If you’ve not been out here, it’s hard to wrap your brain around what’s really going on,” Lauren Bauernschmidt, a state Department of Fish and Wildlife biologist, said, standing on loose cobble. After working with Cottrell for five years, she was due to issue him a new maintenance permit, and needed her boss’s signoff. She and Cottrell were also trying to drum up more funding and buy-in from the many agencies involved, so they had assembled a cadre of colleagues to bring them up to speed.

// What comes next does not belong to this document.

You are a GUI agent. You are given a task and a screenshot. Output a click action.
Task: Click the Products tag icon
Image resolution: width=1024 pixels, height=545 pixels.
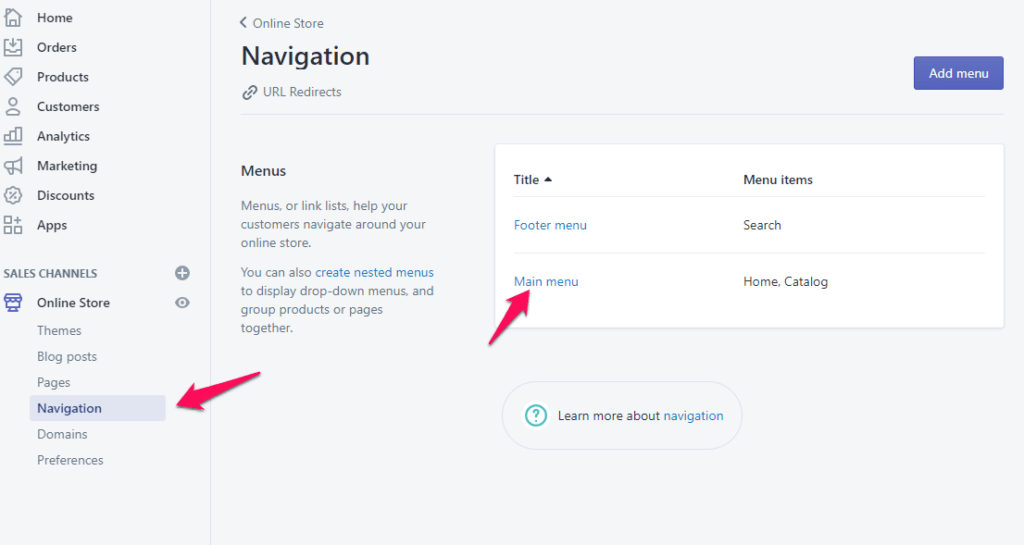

On this breezy, blue-sky morning near the road-end, the once-threatening waterline was hundreds of feet out. The speed bump, Cottrell told the group, was buried under three feet of sand. Clam beds long absent have returned, along with grasses and shorebird habitat. And even when winter storms pull sand away—the way of things, here—the cobble remains to restart the beach-building process. Now that this section of shore seems stable, Cottrell said, “My hope is that this is hands-off forever.” But down the beach, trouble spots remain.

Farther south, the beach narrowed until it reached a prominent finger of land—a single home atop it—that has so far defied the tides. Surrounded by a seawall of giant boulders, it has become a landmark at the center of this project. Even that day’s gentle waves deflected off the wall toward the banks beside it. Stronger ones have carved deeply into the adjacent shoreline, threatening to turn the point into an island: A reminder of the pitfalls of bulwark structures in a naturally ephemeral environment.

The worst erosion was on the southern side. There, a vertical cliff-edge flanked a narrow curve of beach. Over the previous year, seven spruce trees on that neighboring property had lost their footing, toppling into the surf. An eighth leaned ominously. This vulnerable strip of land, owned by Ed Borden, has become a linchpin for North Cove. “From here to the highway is about 400 feet,” Cottrell said. “That could go in one or two nights in a big storm.” With it would go the roadway, homes and cranberry
bogs behind it.

Cottrell hopes to drop more cobble around the wall to re-establish a beach, which would slow the waves or even prevent them from reaching the seawall.

At the edge of his land, Borden stacked hay bales with a mini excavator, hoping they, too, might slow the ocean’s inland creep. Throughout the year, Borden and Cottrell had dumped thousands of tons of cobble along this bank, but the wash off the seawall was too strong. Despite—maybe because of—its impact here, that wall remained a seductive solution. Borden eyed the fortress, which stood deceptively steady. He wasn’t sure yet about the small cobbles; he had yet to see whether they worked as planned.

“I need a bigger excavator, bigger rock,” he started to explain.

“Or we could get you your sand beach back,” Cottrell countered, glancing to the surf. “Nothing dissipates wave energy like a good beach.”